Unmasked: What 10 million passwords reveal about the people who choose them
A lot is known about passwords. Most are short, simple, and pretty easy to crack. But Much less is known about the psychological reasons a person chooses a specific password. Most experts recommend coming up with a strong password to avoid data breach. But why do so many internet users still prefer weak passwords?
We’ve analyzed the password choices of 10 million people, from CEOs to scientists, to find out what they reveal about the things we consider easy to remember and hard to guess.
Who is the first superhero that comes to mind? What about a number between one and 10? And finally, a vibrant color? Quickly think of each of those things if you haven’t already, and then combine all three into a single phrase.
Now, it’s time for us to guess it.
Is it Superman7red? No, no: Batman3Orange? If we guessed any one of the individual answers correctly, it’s because humans are predictable. And that’s the problem with passwords. True, we gave ourselves the advantage of some sneakily chosen questions, but that’s nothing compared to the industrial-scale sneakiness of purpose-built password-breaking software.

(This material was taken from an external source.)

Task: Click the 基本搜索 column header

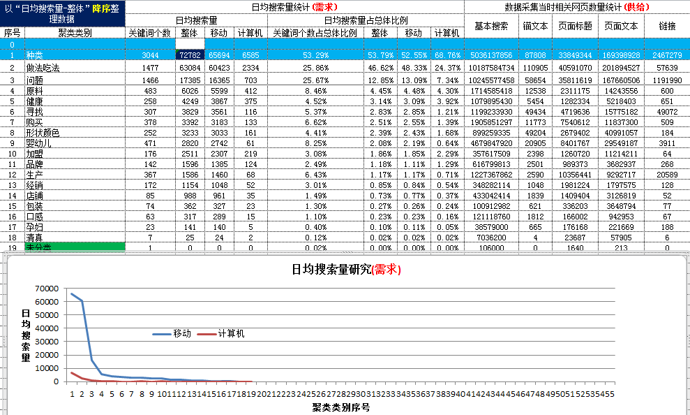Action: 492,27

HashCat, for instance, can take 300,000 guesses at your password a second (depending on how it’s hashed), so even if you chose Hawkeye6yellow, your secret phrase would, sooner or later, not be secret anymore.

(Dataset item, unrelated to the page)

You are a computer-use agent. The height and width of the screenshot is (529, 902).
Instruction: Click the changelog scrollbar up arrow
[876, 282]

Passwords are so often easy to guess because many of us think of obvious words and numbers and combine them in simple ways. We wanted to explore this concept and, in doing so, see what we could find out about how a person’s mind works when he or she arranges words, numbers, and (hopefully) symbols into a (probably not very) unique order.
We began by choosing two data sets to analyze.
Two Data Sets, Several Caveats
The first data set is a dump of 5 million credentials that first showed up in September 2014 on a Russian BitCoin forum.1 They appeared to be Gmail accounts (and some Yandex.ru), but further inspection showed that, while most of the emails included were valid Gmail addresses, most of the plain-text passwords were either old Gmail ones (i.e. no longer active) or passwords that were not used with the associated Gmail addresses. Nevertheless, WordPress.com reset 100,000 accounts and said that a further 600,000 were potentially at risk.2 The dump appears to be several years’ worth of passwords that were collected from various places, by various means. For our academic purposes, however, this didn’t matter. The passwords were still chosen by Gmail account holders, even if they weren’t for their own Gmail accounts and given that 98 percent were no longer in use, we felt we could safely explore them.3
We used this data set, which we’ll call the “Gmail dump,” to answer demographic questions (especially those related to the genders and ages of password-choosers). We extracted these facts by searching the 5 million email addresses for any that contained first names and years of birth. For example, if an address was [email protected], it was coded as a male born in 1984. This method of inference can be tricky. We won’t bore you with too many technical details here, but by the end of the coding process, we had 485,000 of the 5 million Gmail addresses coded for gender and 220,000 coded for age. At this point, it’s worth bearing in mind the question, “Do users who include their first names and years of birth in their email addresses choose different passwords than those who don’t?”—because it’s theoretically possible they do. We’ll discuss that more a bit later.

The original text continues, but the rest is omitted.